175 Scopus citations

Abstract

Gle2p is implicated in nuclear export of poly(A)+ RNA and nuclear pore complex (NPC) structure and distribution in Saccharomyces cerevisiae. Gle2p is anchored at the nuclear envelope (NE) via a short Gle2p-binding motif within Nup116p called GLEBS. The molecular mechanism by which Gle2p and the Gle2p-Nup116p interaction function in mRNA export is unknown. Here we show that RAE1, the mammalian homologue of Gle2p, binds to a GLEBS-like NUP98 motif at the NPC through multiple domains that include WD-repeats and a COOH- terminal non-WD-repeat extension. This interaction is direct, as evidenced by in vitro binding studies and chemical cross-linking. Microinjection experiments performed in Xenopus laevis oocytes demonstrate that RAE1 shuttles between the nucleus and the cytoplasm and is exported from the nucleus in a temperature-dependent and RanGTP-independent manner.

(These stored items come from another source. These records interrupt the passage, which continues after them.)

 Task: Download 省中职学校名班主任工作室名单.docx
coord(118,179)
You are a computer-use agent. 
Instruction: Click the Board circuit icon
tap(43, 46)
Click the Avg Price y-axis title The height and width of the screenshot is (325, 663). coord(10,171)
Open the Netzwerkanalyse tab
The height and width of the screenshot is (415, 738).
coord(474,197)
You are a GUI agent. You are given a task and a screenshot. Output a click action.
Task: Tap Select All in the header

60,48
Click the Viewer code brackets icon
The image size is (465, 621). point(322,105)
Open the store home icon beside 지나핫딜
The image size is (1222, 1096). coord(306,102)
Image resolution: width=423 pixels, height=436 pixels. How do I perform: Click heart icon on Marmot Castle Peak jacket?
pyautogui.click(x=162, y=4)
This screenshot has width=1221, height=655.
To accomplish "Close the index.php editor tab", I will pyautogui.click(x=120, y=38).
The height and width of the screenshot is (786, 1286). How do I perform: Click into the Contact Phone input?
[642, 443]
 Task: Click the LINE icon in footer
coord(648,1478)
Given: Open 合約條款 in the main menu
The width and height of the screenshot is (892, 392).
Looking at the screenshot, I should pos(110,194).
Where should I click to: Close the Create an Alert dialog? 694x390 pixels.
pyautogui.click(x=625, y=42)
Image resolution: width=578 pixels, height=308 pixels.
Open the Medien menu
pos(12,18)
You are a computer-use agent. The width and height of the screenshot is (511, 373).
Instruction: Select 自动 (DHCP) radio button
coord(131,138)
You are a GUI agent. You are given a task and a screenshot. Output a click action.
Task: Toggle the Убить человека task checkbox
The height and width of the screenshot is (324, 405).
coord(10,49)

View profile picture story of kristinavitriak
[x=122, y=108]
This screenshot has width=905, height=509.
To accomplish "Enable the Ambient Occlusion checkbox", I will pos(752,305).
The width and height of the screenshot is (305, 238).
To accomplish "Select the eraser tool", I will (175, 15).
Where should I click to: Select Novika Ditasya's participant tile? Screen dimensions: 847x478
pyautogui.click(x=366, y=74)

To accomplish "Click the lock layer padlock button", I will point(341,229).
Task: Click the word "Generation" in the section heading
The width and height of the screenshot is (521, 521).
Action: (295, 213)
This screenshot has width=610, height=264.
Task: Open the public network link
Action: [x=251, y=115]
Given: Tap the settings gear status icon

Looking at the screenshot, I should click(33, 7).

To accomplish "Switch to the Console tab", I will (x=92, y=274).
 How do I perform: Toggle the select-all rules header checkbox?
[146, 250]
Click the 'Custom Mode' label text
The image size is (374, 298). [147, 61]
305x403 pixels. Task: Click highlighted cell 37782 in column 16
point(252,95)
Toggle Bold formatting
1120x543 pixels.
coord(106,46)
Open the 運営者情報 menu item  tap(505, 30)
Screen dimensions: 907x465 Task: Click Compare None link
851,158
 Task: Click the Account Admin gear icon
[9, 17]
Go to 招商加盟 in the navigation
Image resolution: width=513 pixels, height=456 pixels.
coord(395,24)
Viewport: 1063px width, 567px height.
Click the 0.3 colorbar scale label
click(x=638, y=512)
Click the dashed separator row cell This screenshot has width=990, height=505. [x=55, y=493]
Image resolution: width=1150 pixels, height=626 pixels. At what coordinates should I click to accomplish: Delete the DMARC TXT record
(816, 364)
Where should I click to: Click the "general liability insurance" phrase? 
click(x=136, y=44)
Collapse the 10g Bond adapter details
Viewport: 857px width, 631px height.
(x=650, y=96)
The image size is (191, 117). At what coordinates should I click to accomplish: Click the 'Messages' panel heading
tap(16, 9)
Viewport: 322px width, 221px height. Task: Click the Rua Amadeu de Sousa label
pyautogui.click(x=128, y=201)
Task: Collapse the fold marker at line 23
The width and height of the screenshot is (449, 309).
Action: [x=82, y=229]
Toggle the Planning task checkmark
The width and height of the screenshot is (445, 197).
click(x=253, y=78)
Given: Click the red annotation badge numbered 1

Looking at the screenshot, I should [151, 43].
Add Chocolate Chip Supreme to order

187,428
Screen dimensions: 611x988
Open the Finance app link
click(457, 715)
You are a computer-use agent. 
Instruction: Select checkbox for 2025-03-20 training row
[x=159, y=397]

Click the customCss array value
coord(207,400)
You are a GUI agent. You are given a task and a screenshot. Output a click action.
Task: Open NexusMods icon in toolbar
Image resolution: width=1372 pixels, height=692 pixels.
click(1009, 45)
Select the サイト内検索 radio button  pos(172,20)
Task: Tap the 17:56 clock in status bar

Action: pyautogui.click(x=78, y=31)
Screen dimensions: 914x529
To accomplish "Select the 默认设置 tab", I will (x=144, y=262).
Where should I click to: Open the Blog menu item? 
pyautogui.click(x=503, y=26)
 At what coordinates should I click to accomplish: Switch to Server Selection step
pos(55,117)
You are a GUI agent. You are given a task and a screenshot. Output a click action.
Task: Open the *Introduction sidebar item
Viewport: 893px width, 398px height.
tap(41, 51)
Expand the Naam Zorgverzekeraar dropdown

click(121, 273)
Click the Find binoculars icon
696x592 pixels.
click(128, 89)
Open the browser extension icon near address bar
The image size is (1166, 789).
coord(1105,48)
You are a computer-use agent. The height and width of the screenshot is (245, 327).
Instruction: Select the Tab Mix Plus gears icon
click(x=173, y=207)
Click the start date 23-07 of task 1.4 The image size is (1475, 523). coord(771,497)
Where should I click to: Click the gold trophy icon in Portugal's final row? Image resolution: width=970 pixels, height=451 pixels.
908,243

Docking of RAE1 to the NE is highly dependent on new mRNA synthesis. Overexpression of the GLEBS-like motif also inhibits NE binding of RAE1 and induces nuclear accumulation of poly(A)+ RNA. Both effects are abrogated either by the introduction of point mutations in the GLEBS-like motif or by overexpression of RAE1, indicating a direct role for RAE1 and the NUP98-RAE1 interaction in mRNA export. Together, our data suggest that RAE1 is a shuttling transport factor that directly contributes to nuclear export of mRNAs through its ability to anchor to a specific NUP98 motif at the NPC.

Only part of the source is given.